“Zhoghovurd” writes that the only critical political reaction to the municipality’s dismantling of cafes in the territory around the Opera House in Yerevan came from the Armenian Revolutionary Federation (Dashnaktsutyun). The paper links this reaction to the fact that some senior Dashnaktsutyun members are owners of cafes that are subject to dismantling. “One of them, Mikael Manukian, who was Dashnaktsutyun’s top candidate in last year’s Yerevan elections, founded his cafe there more than two decades ago and during his party’s being part of the government he expanded his business. Dashnaktsutyun members ran their businesses unimpeded also when the party pretended to be an opposition,” the paper claims.

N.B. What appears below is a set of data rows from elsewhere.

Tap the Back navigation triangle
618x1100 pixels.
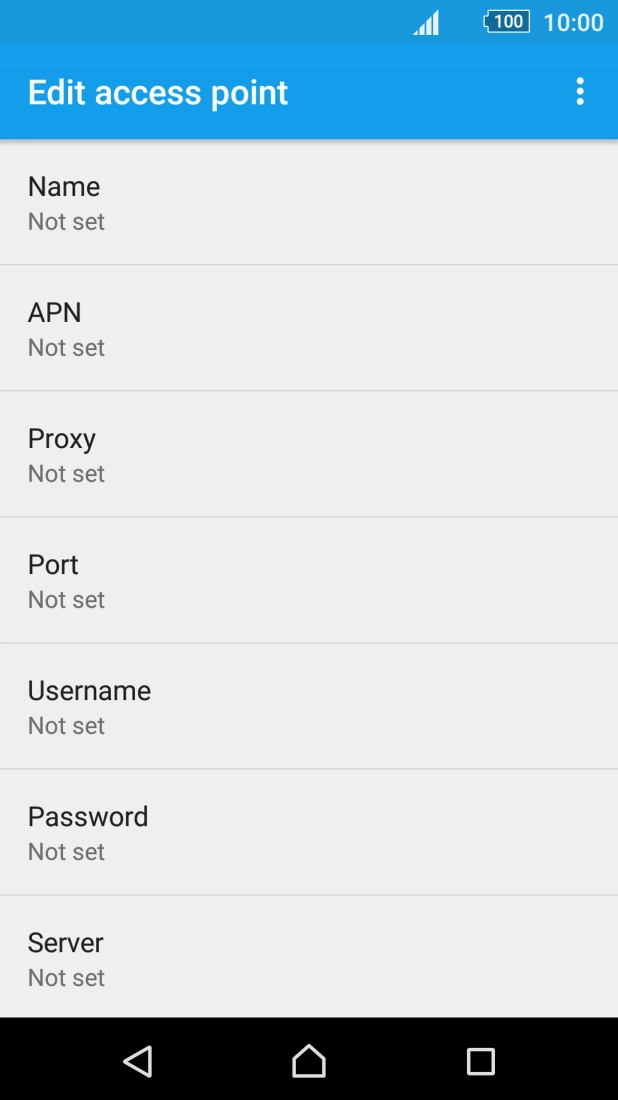(138, 1061)
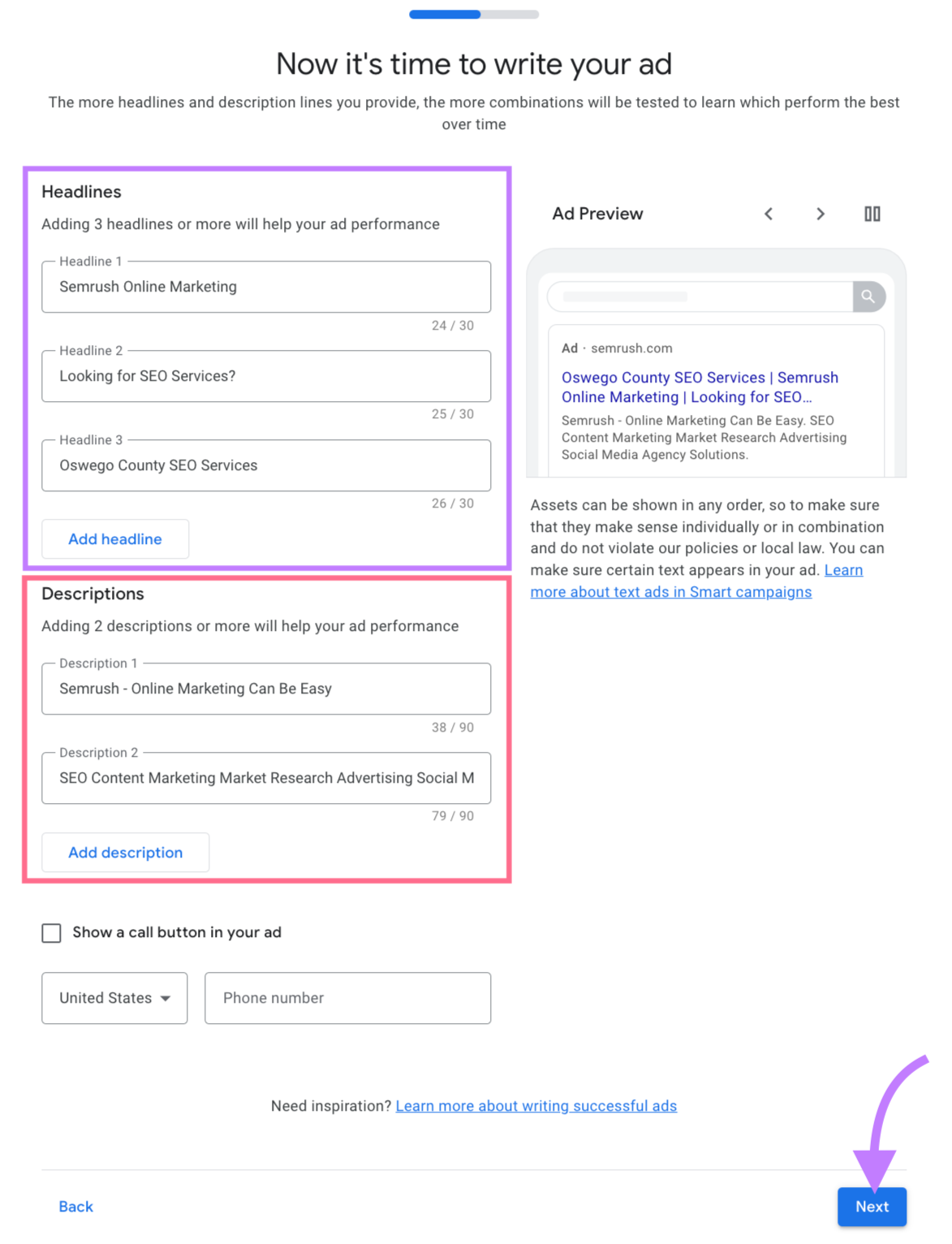Image resolution: width=952 pixels, height=1244 pixels.
Task: Click the magnifier icon in ad preview
Action: 868,296
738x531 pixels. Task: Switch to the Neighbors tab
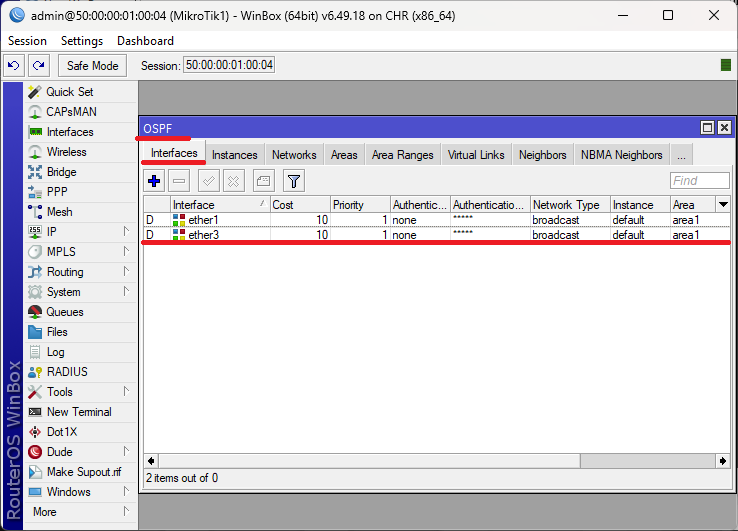point(542,155)
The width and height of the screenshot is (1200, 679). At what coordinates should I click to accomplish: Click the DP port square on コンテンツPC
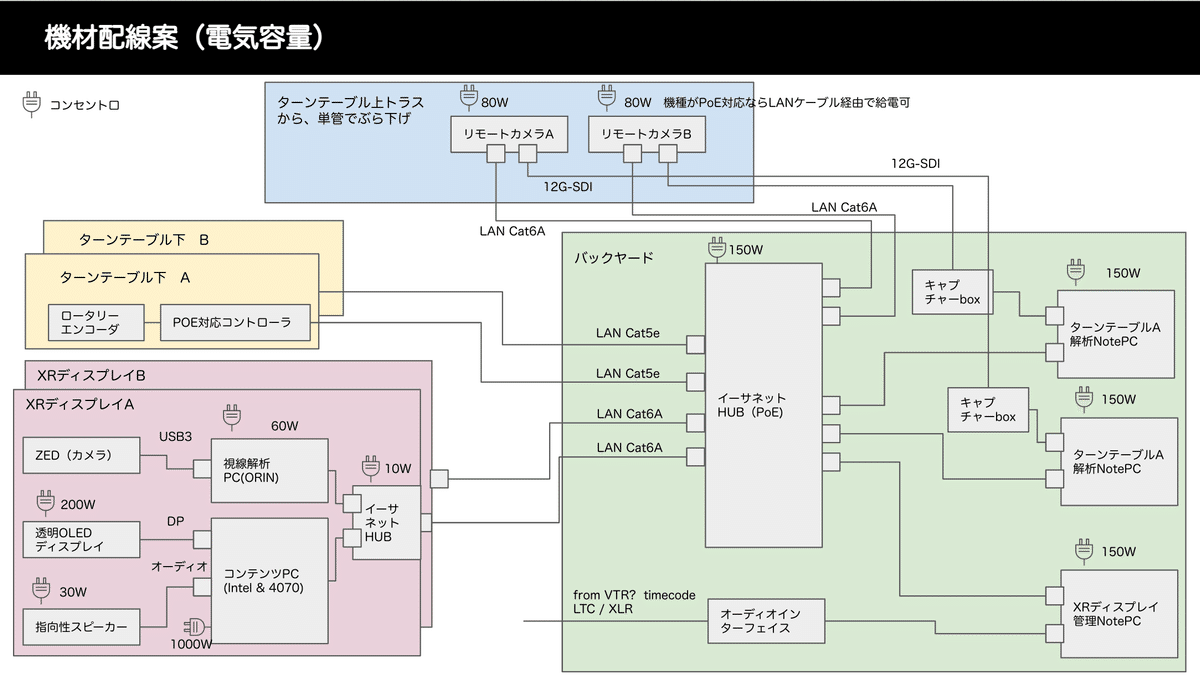pyautogui.click(x=202, y=539)
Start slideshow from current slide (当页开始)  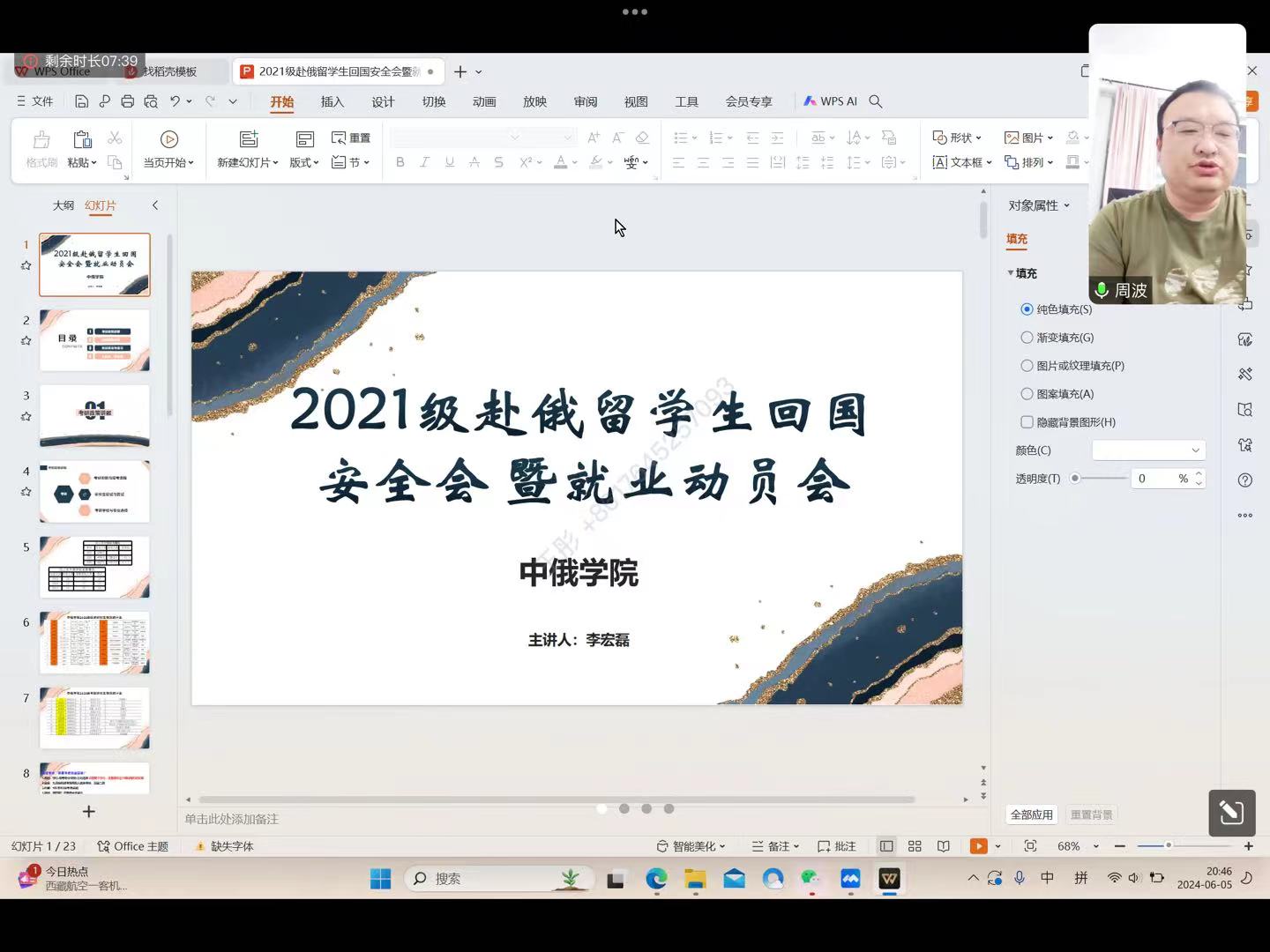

“Zhamanak” suggests that in the months to come there will be no shortage of social protests in Armenia. “Like in the case with a plane that gets into a zone of turbulence it has nothing to do with the professionalism of the crew, in the case with Armenia, too, social turbulence has nothing to do with the quality of administration or abilities of the new government. This social turbulence is the vicious effect of the old system,” the paper writes.
“Haykakan Zhamanak” lambastes the view expressed by former Karabakh defense army commander Samvel Babayan, who has ambitions to run for Nagorno-Karabakh’s president in 2020, that Nagorno-Karabakh should be a “mandate territory”. The paper interprets this view as readiness to entrust Russia with the mandate to find a solution to the conflict. “The problem is not even that Russia will hardly use this mandate in favor of Armenians in accordance with our ideas. Both Tsarist Russia and Soviet Russia had such an opportunity, but in both cases the fate of Nagorno-Karabakh was decided in favor of Azerbaijan. The problem is much more global. Should we give a mandate to get a solution to our problems to someone else and then nervously wait for the solution only to curse our bad luck afterwards,” the daily says.